アナンドにとって今日が正隊員昇格の試験であるのと同様にフェミリアにとっても
この救援がラクシュミーΩでの戦闘行為のテストであった。
アナンドにとってはスガタから逃げフェミリアが来るまで待つ事が、
フェミリアにとってはアナンドを助けスガタを撃退し町を守る事が合格の必要条件となる。
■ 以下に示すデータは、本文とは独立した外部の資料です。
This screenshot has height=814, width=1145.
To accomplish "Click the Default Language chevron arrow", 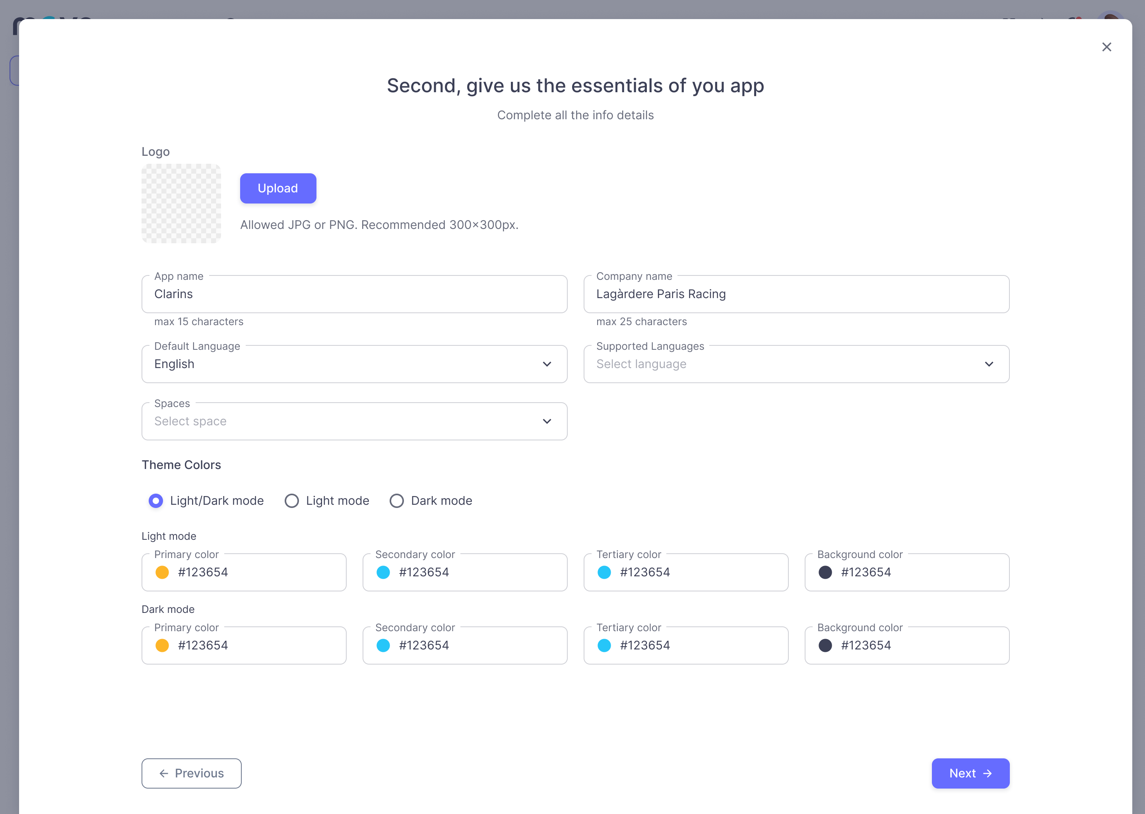I will [547, 364].
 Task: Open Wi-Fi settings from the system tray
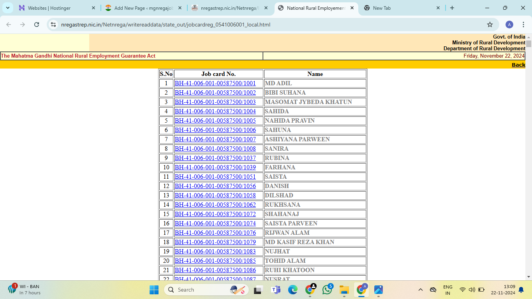tap(462, 290)
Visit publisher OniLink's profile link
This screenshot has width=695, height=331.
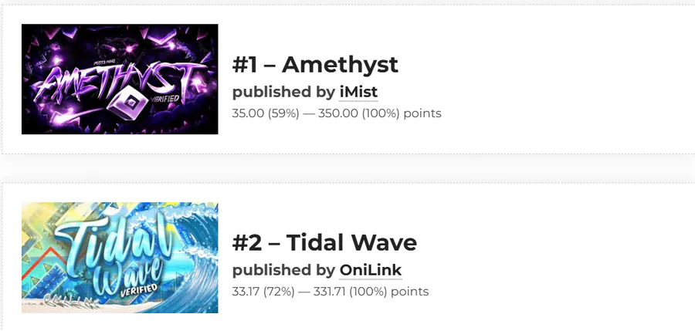[371, 270]
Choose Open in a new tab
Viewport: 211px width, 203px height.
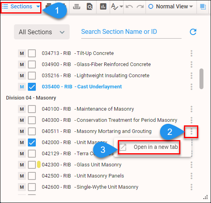[x=149, y=147]

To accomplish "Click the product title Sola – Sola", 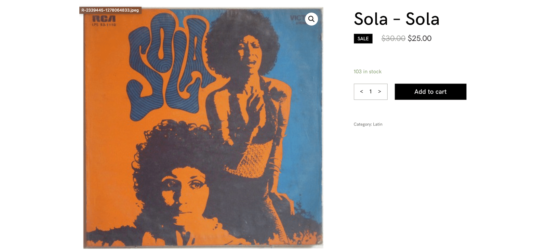I will pyautogui.click(x=396, y=19).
かたやインドでも屈指の兵士だったスガタ、かたや訓練は積んできたが操兵での
戦闘経験ゼロのフェミリア、厳しい勝利条件だが既に前線勤務から身を引き、
機体も旧型になったスガタを止められないようならガンダーラの手の届かない場所の
戦いを務めるなどとうてい不可能。
【10:45】
精神を集中し沈まぬ様水の上を走り続けると、水際での戦闘が見えて来た。
アナンドとの通信回線から二人の声が聞こえてくる。
「スガタ流戦闘術―、オニガワラ!」
「ぎゃひー!」
ラクシュミーΩとサイズの変わらない二つの機体が交差し、片方の頭部が派手に吹っ飛ぶ。
『オニガワラ』
パールヴァディー搭乗時にスガタが使う奥義。
5型の小柄な体型を有効に利用し相手の懐に飛び込み両腕で顎を突き上げ相手の頭部を
揺さぶる技である。PGぐらいのやわい作りだと頭がちぎれ飛ぶ。つーか今まさに飛んだ。
「アナンド隊員、無事ですか?応答してください」
「たかがメインカメラをやられただけだぜ、って、うおー!頭ちぎれた途端何も見えん!
助けに来た人、誰ですかアンタは!?サブカメラ切り替えスイッチはどこだー!」
「それサブカメラないんです、危ないからじっとしていてください」
ガンダーラに加え4〜7型まで揃っている現状、自国製の人型を開発しようとする気が
全く無かった政府に対しライブ・ハーゼンが文字通り命を削って打った苦肉の策の塊、
それがピンクガネーシャである。武器に水をセレクトしてのエコ主張、フェミリアと
スガタを隊長としてのイメージ戦略、そして可能な限りの装備の撤廃により何とか
部隊としての数を揃える事が出来たのだ。カメラ二つなどと言う贅沢は無理な話である。
この日、インド軍の名簿に新たに二人の名前が軍人として登録される。
彼らは後のアムステラとの戦いで活躍する事になるのか、それはまだ分からない。